# ÁREA DE LAZER > Funcionamento do Forum >  apagar fotos da galeria

## Francisco Taveira

gostaria saber como eliminar fotos minhas que estão na galeria

um abraço

----------


## José Francisco Duarte

Boas,

julgo que só utilizadores com opção de administração têm essa possibilidade!!


Um abraço!

----------


## Francisco Taveira

então tem que ser um administrador a apagar????

----------


## José Francisco Duarte

> então tem que ser um administrador a apagar????


Utilizadores com permissões de administração... Não é a mesma coisa!

Mas porque queres apagar as fotos da galeria?

Abraços! :SbOk3:

----------


## Pedro Nuno Ferreira

> então tem que ser um administrador a apagar????


 :Olá: Viva
Raramente se apagam fotografias da galeria. As fotografias são um património do reefforum que todos vão alimentando/construindo e que todos devemos valorizar, além disso apagar fotografias pode deixar tópicos/posts sem as imagens que lhes davam sentido. Só Administradores/Moderadores podem fazê-lo mediante pedido a que se segue analise para avaliar se as mesmas irão fazer falta ou não, o mesmo se aplica para tópicos e posts. Por mp podes enviar o teu pedido para um Administrador/Moderador, especificando exactamente quais as fotografias/posts/tópicos a que pretendes que se aplique tal medida.

Atenciosamente :SbOk3: 
Pedro Nuno

Atencios

----------


## Pedro Manuel Tavares

> gostaria saber como eliminar fotos minhas que estão na galeria
> 
> um abraço


 :Olá:  Francisco
 Podes edita-las e por outras no lugar.

----------


## Pedro Nuno Ferreira

> Francisco
>  Podes edita-las e por outras no lugar.


 :Olá: Tal não deve ser feito para evitar desvirtuar tópicos ou posts que desse modo poderão perder sentido.

Atenciosamente :SbOk3: 
Pedro Nuno

----------


## Pedro Manuel Tavares

> Tal não deve ser feito para evitar desvirtuar tópicos ou posts que desse modo poderão perder sentido.
> 
> Atenciosamente
> Pedro Nuno


 Se elas não estiverem a ser usadas em nenhum topico ou terem sido repetidas por engano acho que não faz mal.

----------


## Pedro Nuno Ferreira

> Se elas não estiverem a ser usadas em nenhum topico ou terem sido repetidas por engano acho que não faz mal.

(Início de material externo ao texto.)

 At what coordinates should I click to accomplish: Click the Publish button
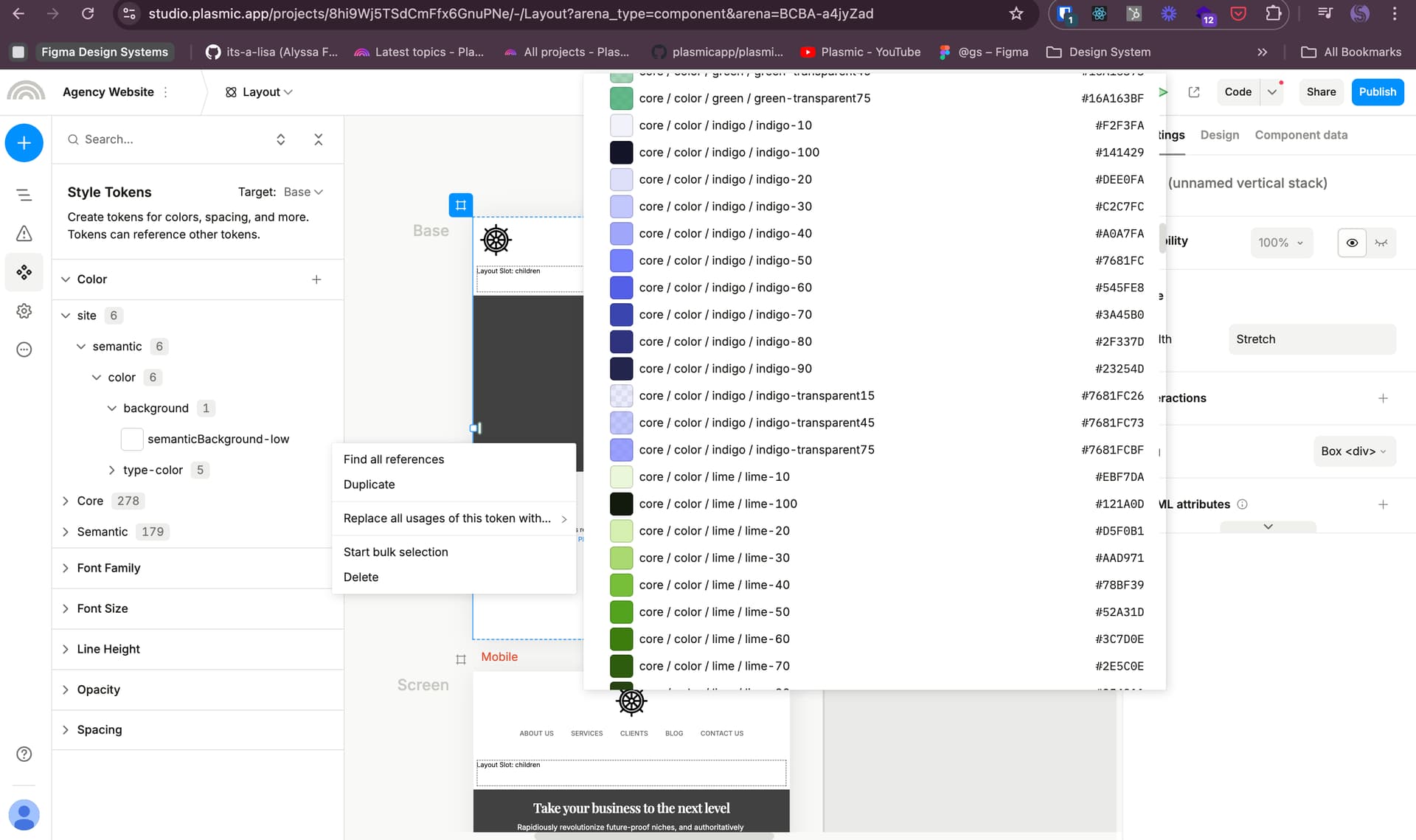click(1377, 91)
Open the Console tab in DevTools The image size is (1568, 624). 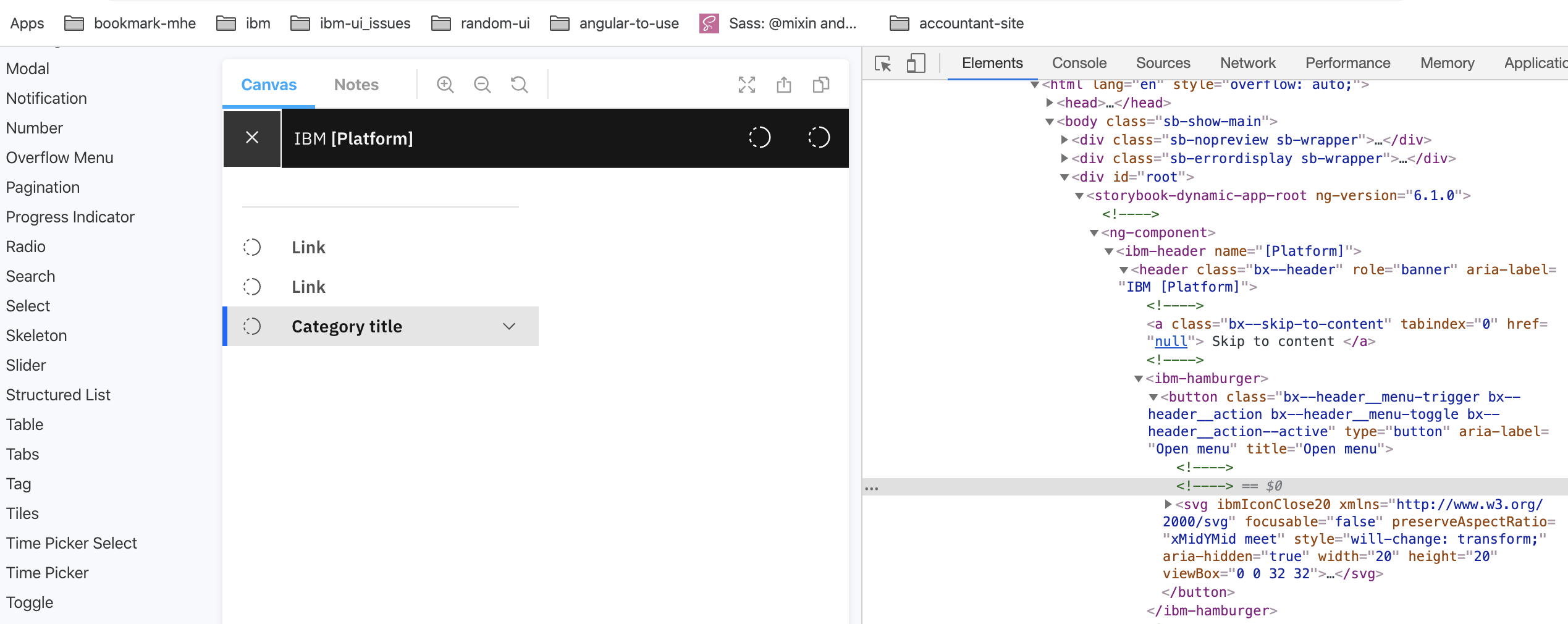1078,63
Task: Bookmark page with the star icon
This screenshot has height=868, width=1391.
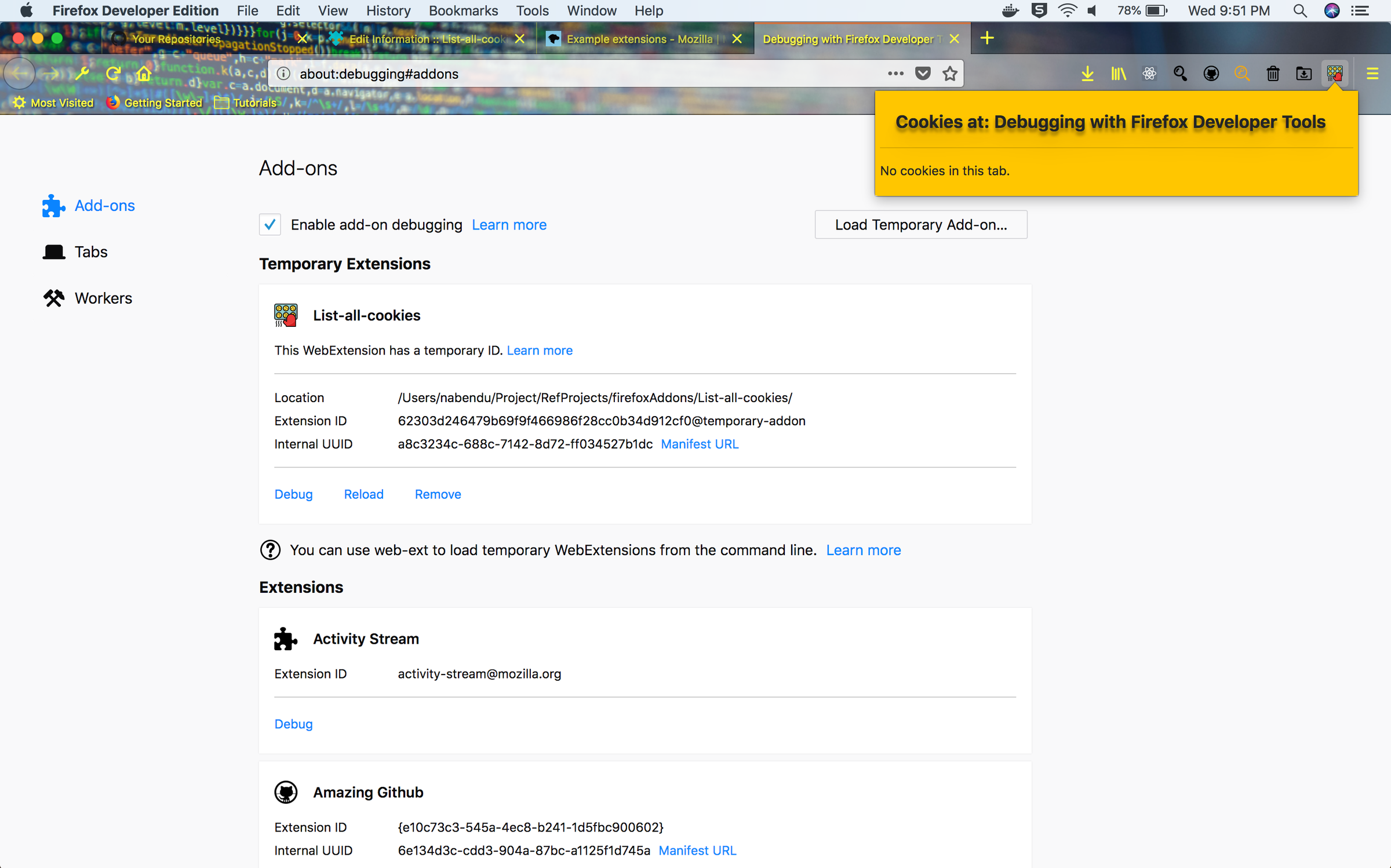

 :Olá: Por isso é que se pede a um Administrador/Moderador para verificar. Não raro os utilizadores procuram e usam fotografias de outros utilizadores para ilustrarem os seus tópicos/posts afim de melhor poderem apresentar o que pretendem e o utilizador que colocou essas fotografias se não se aperceber de tais ligações, pode sem querer desvirtuar tópicos ou posts. 
A regra é de não apagar nada porque pode não servir para nós, mas pode servir para outrem ou estar ligado a muitos outros tópicos e posts que nem suspeitamos, até porque somos cada vez mais, ontem alcançamos 6000 utilizadores, temos cada vez mais posts e a galeria de fotografias do reefforum é já uma das maiores e mais consultadas a nível mundial e a esse titulo relembro a todos os membros que é imperativo bem classificar cada espécie e ter escola cuidada nos títulos das fotografias para que os motores de busca do reefforum, do google, etc...encontrem o que procuram. Há algum tempo atrás, houve um trabalho intensivo da equipa RF justamente p+ara classificar todas as fotografias existente na altura e eu regularmente visito a galeria para esse efeito bem como mover/copiar imagens para as categorias adequadas.
Muitas vezes para ajudar os membros do nosso fórum, faço pesquisa de imagens e se estiverem bem classificadas posso disponibiliza-las e ajudar, caso contrário, tenho de recorrer ao que encontrar na net, ora se as imagens não existirem porque foram apagadas ou estão mal classificadas, tipo img. 12345 em vez de Zanclus, o motor de busca não encontra. Há espaço em disco suficiente, há a possibilidade da aumentar, as imagens fazem falta e são um património do reefforum construido por todos para todos!

Atenciosamente :SbOk3: 
Pedro Nuno

----------


## Francisco Taveira

boa tarde-
o problema é que tenho lá fotos de material que já nem exiaste
logo queria fazer uma galeria só com o material existente
só isso

obrigado

----------


## Pedro Nuno Ferreira

> boa tarde-
> o problema é que tenho lá fotos de material que já nem exiaste
> logo queria fazer uma galeria só com o material existente
> só isso
> 
> obrigado


 :Olá: Viva 
Pode já não existir mas ja existiu e pode servir para por exemplo exemplificar algo, pode estar ligado a tópicos/posts...a fotografia do Premnas que temos no logotipo do fórum,foi de um Premnas que o Júlio Macieira teve...fica a fotografia.
Será mais seguro deixar ficar as imagens e continuas a colocar outras, é uma evolução continua.

Atenciosamente :SbOk3: 
Pedro Nuno

----------


## Francisco Taveira

> Viva 
> Pode já não existir mas ja existiu e pode servir para por exemplo exemplificar algo, pode estar ligado a tópicos/posts...a fotografia do Premnas que temos no logotipo do fórum,foi de um Premnas que o Júlio Macieira teve...fica a fotografia.
> Será mais seguro deixar ficar as imagens e continuas a colocar outras, é uma evolução continua.
> 
> Atenciosamente
> Pedro Nuno



ok.... obrigado

----------